Written exercise:
Reproduce all the lines below unchanged, substituting "Command" for every occurrence of "Instruction".

──────── Exercise material ────────

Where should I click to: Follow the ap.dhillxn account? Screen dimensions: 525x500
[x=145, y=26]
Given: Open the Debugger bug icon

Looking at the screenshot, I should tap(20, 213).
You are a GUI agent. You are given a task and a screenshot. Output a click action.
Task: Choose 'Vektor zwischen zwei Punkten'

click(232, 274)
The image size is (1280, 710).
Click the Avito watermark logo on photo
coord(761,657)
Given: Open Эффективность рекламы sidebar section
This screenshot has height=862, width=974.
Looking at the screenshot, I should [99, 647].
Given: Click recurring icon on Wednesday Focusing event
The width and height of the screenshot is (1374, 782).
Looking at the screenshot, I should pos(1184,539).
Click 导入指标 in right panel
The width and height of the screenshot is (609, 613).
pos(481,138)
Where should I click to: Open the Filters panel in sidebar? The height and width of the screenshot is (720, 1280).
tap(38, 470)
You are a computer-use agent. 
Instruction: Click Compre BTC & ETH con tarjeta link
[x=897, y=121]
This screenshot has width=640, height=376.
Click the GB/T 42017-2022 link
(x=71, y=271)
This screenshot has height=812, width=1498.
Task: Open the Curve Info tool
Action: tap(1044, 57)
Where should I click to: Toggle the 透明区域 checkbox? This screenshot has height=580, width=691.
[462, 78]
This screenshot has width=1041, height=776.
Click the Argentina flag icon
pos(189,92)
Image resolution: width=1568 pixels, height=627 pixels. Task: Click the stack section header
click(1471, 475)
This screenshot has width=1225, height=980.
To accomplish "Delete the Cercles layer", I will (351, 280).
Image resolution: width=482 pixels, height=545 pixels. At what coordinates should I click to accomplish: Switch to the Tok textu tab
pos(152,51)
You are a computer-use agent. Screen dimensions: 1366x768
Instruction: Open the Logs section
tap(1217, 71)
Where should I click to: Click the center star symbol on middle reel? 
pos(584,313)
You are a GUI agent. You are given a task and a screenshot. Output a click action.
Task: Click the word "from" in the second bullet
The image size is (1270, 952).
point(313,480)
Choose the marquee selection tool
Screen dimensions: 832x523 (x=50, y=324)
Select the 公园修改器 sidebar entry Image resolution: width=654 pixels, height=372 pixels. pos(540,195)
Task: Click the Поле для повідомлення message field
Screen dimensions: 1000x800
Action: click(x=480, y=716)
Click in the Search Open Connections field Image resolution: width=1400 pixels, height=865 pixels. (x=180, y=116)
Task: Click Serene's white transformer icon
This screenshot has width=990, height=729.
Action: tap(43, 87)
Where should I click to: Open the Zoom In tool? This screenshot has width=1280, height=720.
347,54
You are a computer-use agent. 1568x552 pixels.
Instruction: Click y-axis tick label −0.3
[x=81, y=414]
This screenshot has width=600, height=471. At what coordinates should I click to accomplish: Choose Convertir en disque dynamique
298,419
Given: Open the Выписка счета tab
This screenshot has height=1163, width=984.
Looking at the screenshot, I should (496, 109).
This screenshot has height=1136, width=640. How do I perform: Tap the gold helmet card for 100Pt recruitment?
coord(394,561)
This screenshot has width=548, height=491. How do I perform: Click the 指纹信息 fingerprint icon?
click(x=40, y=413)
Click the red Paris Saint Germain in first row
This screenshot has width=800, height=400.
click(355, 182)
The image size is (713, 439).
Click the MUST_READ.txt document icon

────────

Solved problem:
Where should I click to: Follow the ap.dhillxn account? Screen dimensions: 525x500
[x=145, y=26]
Given: Open the Debugger bug icon

Looking at the screenshot, I should tap(20, 213).
You are a GUI agent. You are given a task and a screenshot. Output a click action.
Task: Choose 'Vektor zwischen zwei Punkten'

click(232, 274)
The image size is (1280, 710).
Click the Avito watermark logo on photo
coord(761,657)
Given: Open Эффективность рекламы sidebar section
This screenshot has height=862, width=974.
Looking at the screenshot, I should [99, 647].
Given: Click recurring icon on Wednesday Focusing event
The width and height of the screenshot is (1374, 782).
Looking at the screenshot, I should pos(1184,539).
Click 导入指标 in right panel
The width and height of the screenshot is (609, 613).
pos(481,138)
Where should I click to: Open the Filters panel in sidebar? The height and width of the screenshot is (720, 1280).
tap(38, 470)
You are a computer-use agent. 
Command: Click Compre BTC & ETH con tarjeta link
[x=897, y=121]
This screenshot has width=640, height=376.
Click the GB/T 42017-2022 link
(x=71, y=271)
This screenshot has height=812, width=1498.
Task: Open the Curve Info tool
Action: tap(1044, 57)
Where should I click to: Toggle the 透明区域 checkbox? This screenshot has height=580, width=691.
[462, 78]
This screenshot has width=1041, height=776.
Click the Argentina flag icon
pos(189,92)
Image resolution: width=1568 pixels, height=627 pixels. Task: Click the stack section header
click(1471, 475)
This screenshot has width=1225, height=980.
To accomplish "Delete the Cercles layer", I will (351, 280).
Image resolution: width=482 pixels, height=545 pixels. At what coordinates should I click to accomplish: Switch to the Tok textu tab
pos(152,51)
You are a computer-use agent. Screen dimensions: 1366x768
Command: Open the Logs section
tap(1217, 71)
Where should I click to: Click the center star symbol on middle reel? 
pos(584,313)
You are a GUI agent. You are given a task and a screenshot. Output a click action.
Task: Click the word "from" in the second bullet
The image size is (1270, 952).
point(313,480)
Choose the marquee selection tool
Screen dimensions: 832x523 (x=50, y=324)
Select the 公园修改器 sidebar entry Image resolution: width=654 pixels, height=372 pixels. pos(540,195)
Task: Click the Поле для повідомлення message field
Screen dimensions: 1000x800
Action: click(x=480, y=716)
Click in the Search Open Connections field Image resolution: width=1400 pixels, height=865 pixels. (x=180, y=116)
Task: Click Serene's white transformer icon
This screenshot has width=990, height=729.
Action: tap(43, 87)
Where should I click to: Open the Zoom In tool? This screenshot has width=1280, height=720.
347,54
You are a computer-use agent. 1568x552 pixels.
Command: Click y-axis tick label −0.3
[x=81, y=414]
This screenshot has width=600, height=471. At what coordinates should I click to accomplish: Choose Convertir en disque dynamique
298,419
Given: Open the Выписка счета tab
This screenshot has height=1163, width=984.
Looking at the screenshot, I should (496, 109).
This screenshot has height=1136, width=640. How do I perform: Tap the gold helmet card for 100Pt recruitment?
coord(394,561)
This screenshot has width=548, height=491. How do I perform: Click the 指纹信息 fingerprint icon?
click(x=40, y=413)
Click the red Paris Saint Germain in first row
This screenshot has width=800, height=400.
click(355, 182)
The image size is (713, 439).
Click the MUST_READ.txt document icon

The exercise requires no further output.